(#157221) A DREAM OF CONQUEST. Lloyd Bryce.

A DREAM OF CONQUEST. Philadelphia: J. B. Lippincott Company, [1890]. Octavo, pp. [1-2] 3-80, original terra cotta wrappers printed in dark brown. First book edition. A short future war novel, a humorous treatment of the Yellow Peril theme popular during this period of wide-scale Chinese immigration. Wang-Chi-Poo, a midlevel mandarin angry at America, receives permission to buy some warships and attack the U.S. His first battle is with a one-man garrison in Key West, where he abducts an American woman and falls in love with her. He proceeds to New York City and, not receiving the ransom he had demanded, bombards the city. Was it all a dream? Clareson calls it "a parody of the future war motif." (Clareson, Science-Fiction in America, 1870s-1930s, p. 31).
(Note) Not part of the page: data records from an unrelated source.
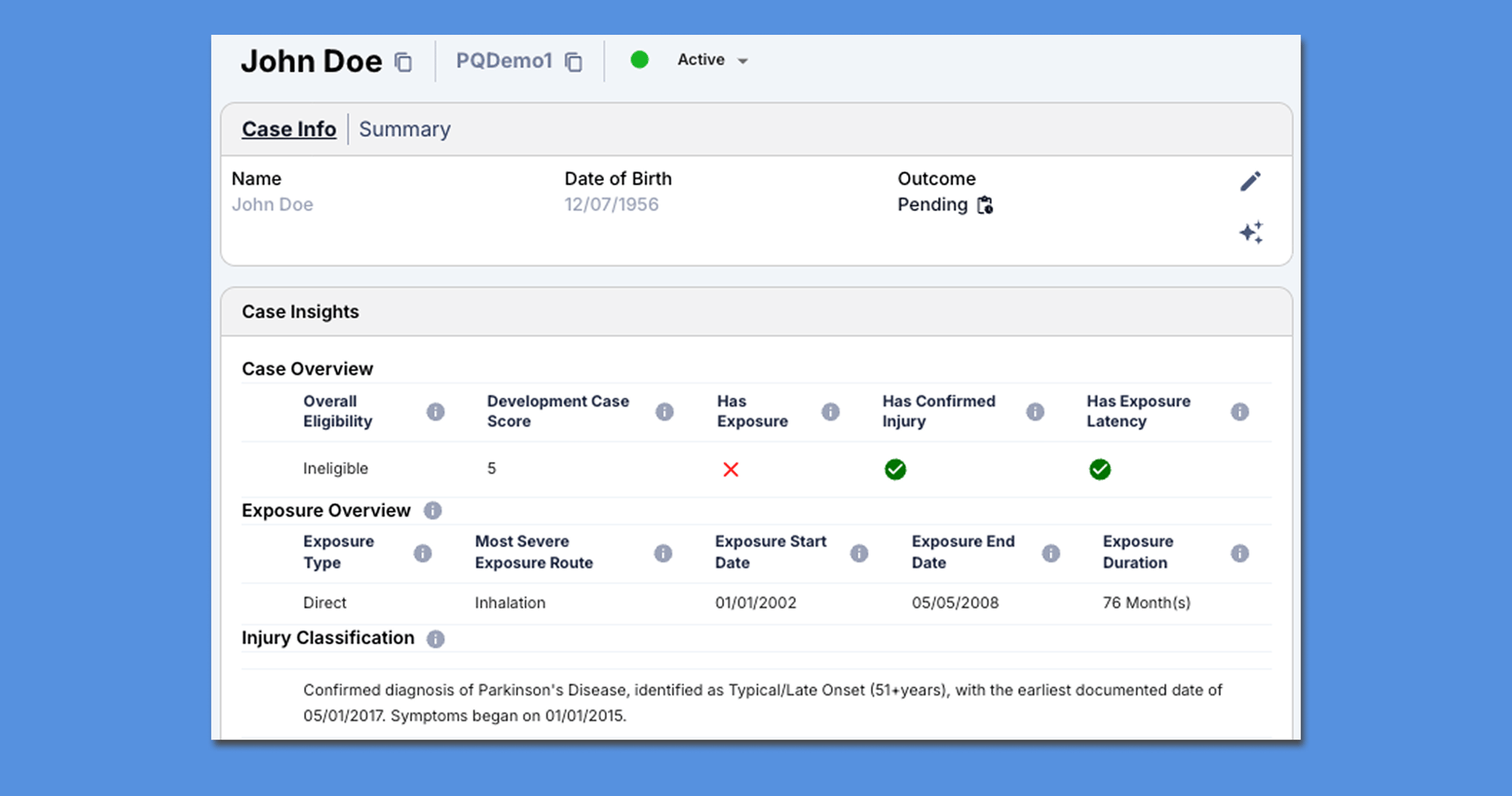1512x796 pixels.
Task: Copy the PQDemo1 case ID
Action: click(x=574, y=62)
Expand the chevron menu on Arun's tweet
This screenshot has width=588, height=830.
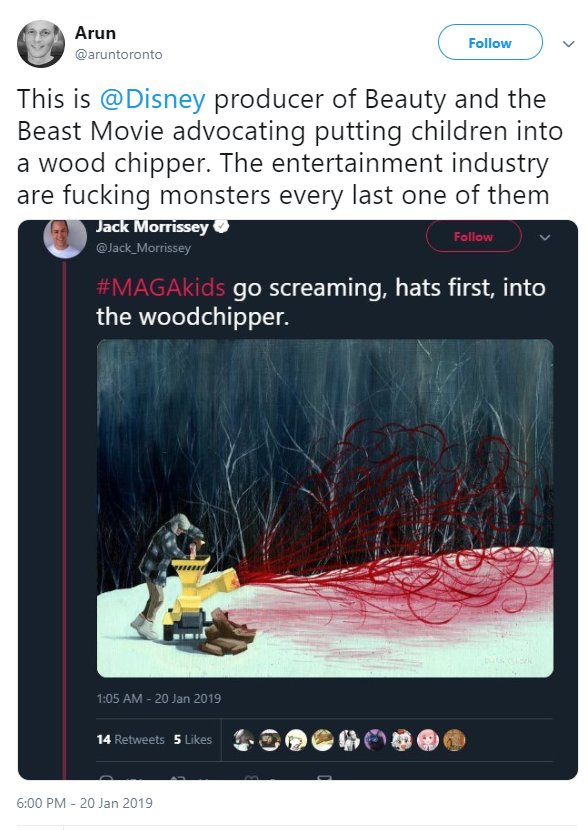[568, 43]
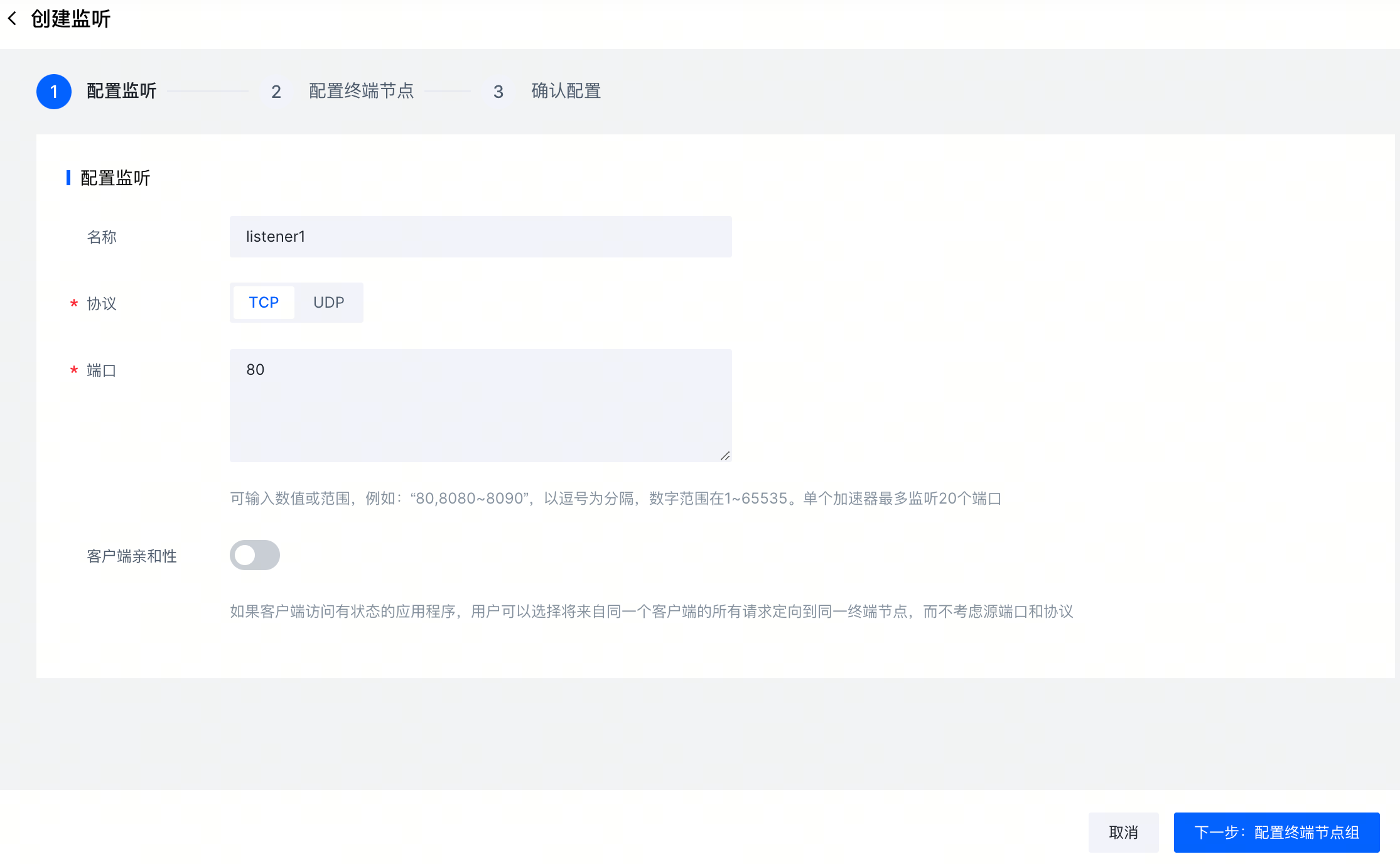This screenshot has height=864, width=1400.
Task: Click the back arrow beside 创建监听
Action: [x=12, y=19]
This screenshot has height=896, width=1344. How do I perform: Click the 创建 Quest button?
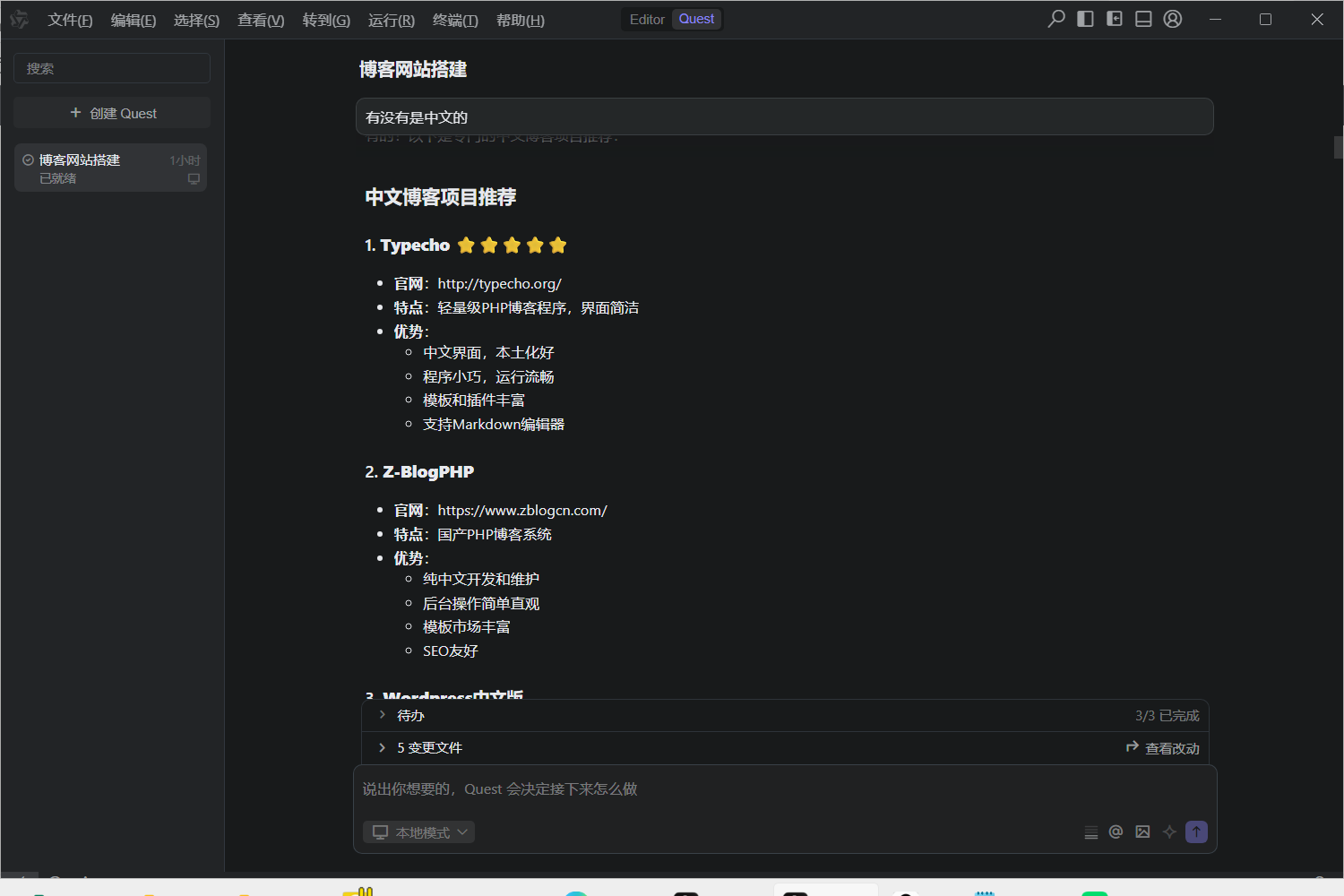(112, 113)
Bleiler calls it "weak, enormously overdeveloped, unsuccessful as humor. The orientalia is on the level of The Mikado." (Bleiler, Science-Fiction: The Early Years 288). The story was published in LIPPINCOTT'S MONTHLY MAGAZINE, June 1889, and published separately in book form from the plates used for its magazine appearance. Bleiler, Science-Fiction: The Early Years 288. Clareson, Science Fiction in America, 1870s-1930s 100. Clareson, Some Kind of Paradise, p. 69. Bleiler (1978), p. 33. Not in Reginald (1979; 1992). Not in Clarke, Voices Prophesying War. Wright (III) 747. Small (14 mm) chip from lower spine end, a bit of soiling to front wrapper, a very good copy. Actually, a remarkably nice copy. This book edition is rare. (#157221).